The heroes of our faith, including Abraham and Moses, understood that even God’s claims needed to be backed up by real evidence (see Genesis 15, Exodus 4). Blind faith is just that—blind.
We need to learn how to see.
For Johnson, the way forward can be found in Luke 24, which quotes the story of the Fall in Genesis 3. “This time, it’s Jesus taking the bread, giving it to his disciples, and their eyes are opened,” he says. “You do need to see the world differently than you see it right now. But it can only be under the guidance of God, the Holy Spirit and the New Testament, specifically.”
Learning to see and listen to the right voices requires humility. “According to Scripture, we are getting it wrong, we are listening to the wrong voices because of the nature of the Fall,” Johnson says. “And because we’re human, we can only see so much of it. As westerners, we think we can all understand everything alone, which is a farce.”
Instead, Johnson says, we should “look for authoritative and authenticated voices who can guide us to see the world more truly. Seek those people fervently, seek to be corrected fervently; submit your ideas and see how reality corrects you.”
As with the church today, Jesus himself faced conspiracy theories. But when his disciples asked him, “What will be the sign of your coming and of the end of the age?” his response was simple: “Watch out that no one deceives you” (see Matthew 23:3-6).
Conspiracy theories pose a challenge for The Salvation Army and the church at large. As the Insights West poll shows, a sizable minority of Canadians believe in these theories. Major Corey Vincent sees billboards promoting COVID-related conspiracies while driving around town in Fort McMurray, Alta., where he is corps officer.
“Taken at face value, I think conspiracies are a form of gossip, of foolish talk,” he says, pointing to 2 Timothy 2:16, where the Apostle Paul writes: “Do not listen to foolish talk about things that mean nothing. It only leads people farther away from God” (NLV).
“We have to set a holy example, to be like Christ,” Major Vincent says.
In this time of uncertainty—when many are suffering due to job loss, sickness and other challenges—Major Vincent sees an opportunity for the Army to be light in the darkness.

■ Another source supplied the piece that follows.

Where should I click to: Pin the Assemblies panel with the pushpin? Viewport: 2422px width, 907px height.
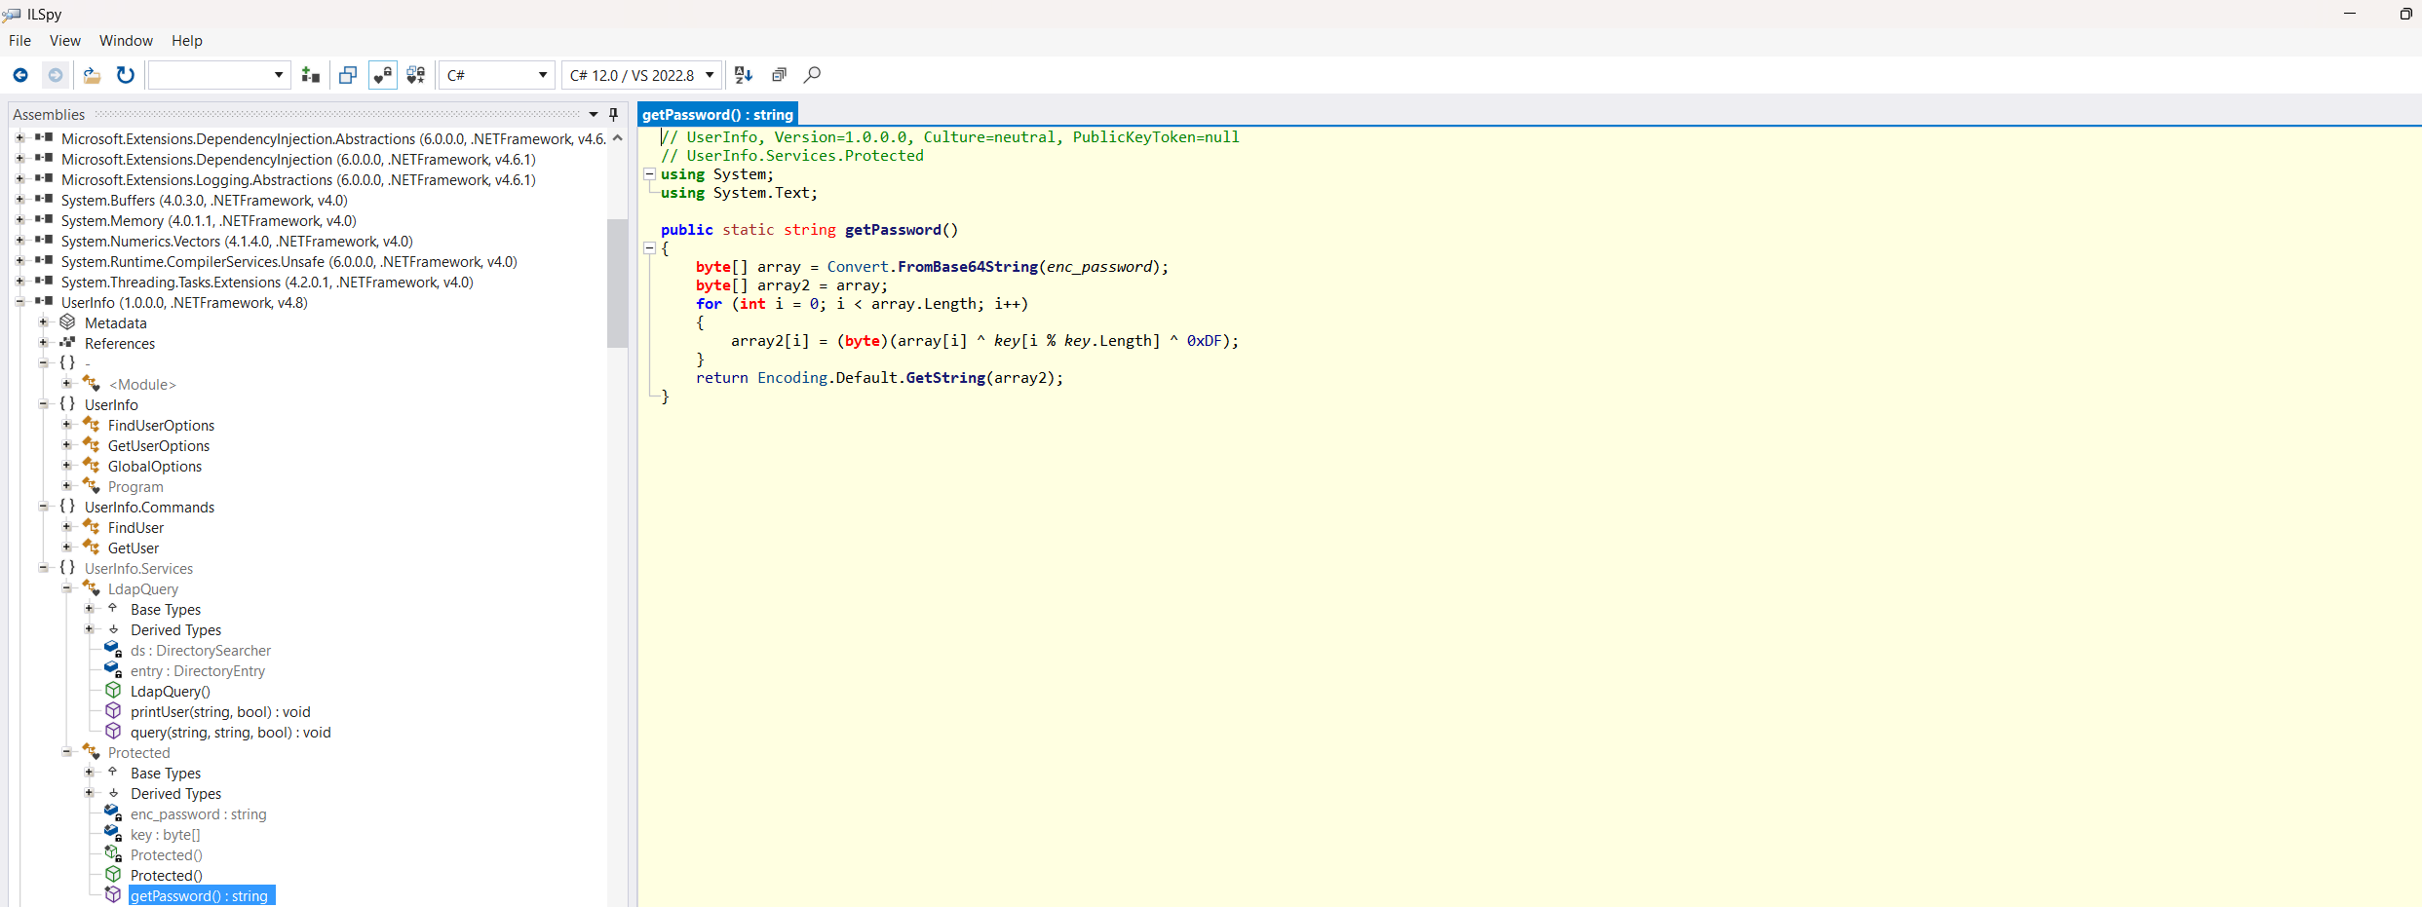[613, 114]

He’s inspired by the prophet Nehemiah, who worked to restore the city of Jerusalem, which was destroyed while the people of Israel were in exile (see Nehemiah 2).
To rebuild, we must reject hatred and polarization. “We’re called to love one another, despite our differences,” he says. “Conspiracy theories are a distraction from the mission that God has given us to build the kingdom. I believe that the enemy is using them, but there’s only division if we allow it to be.
“Let’s not be distracted,” Major Vincent reiterates. “There’s work to do. Let’s look at this time as an opportunity for the church to prosper and for the mission to go forward."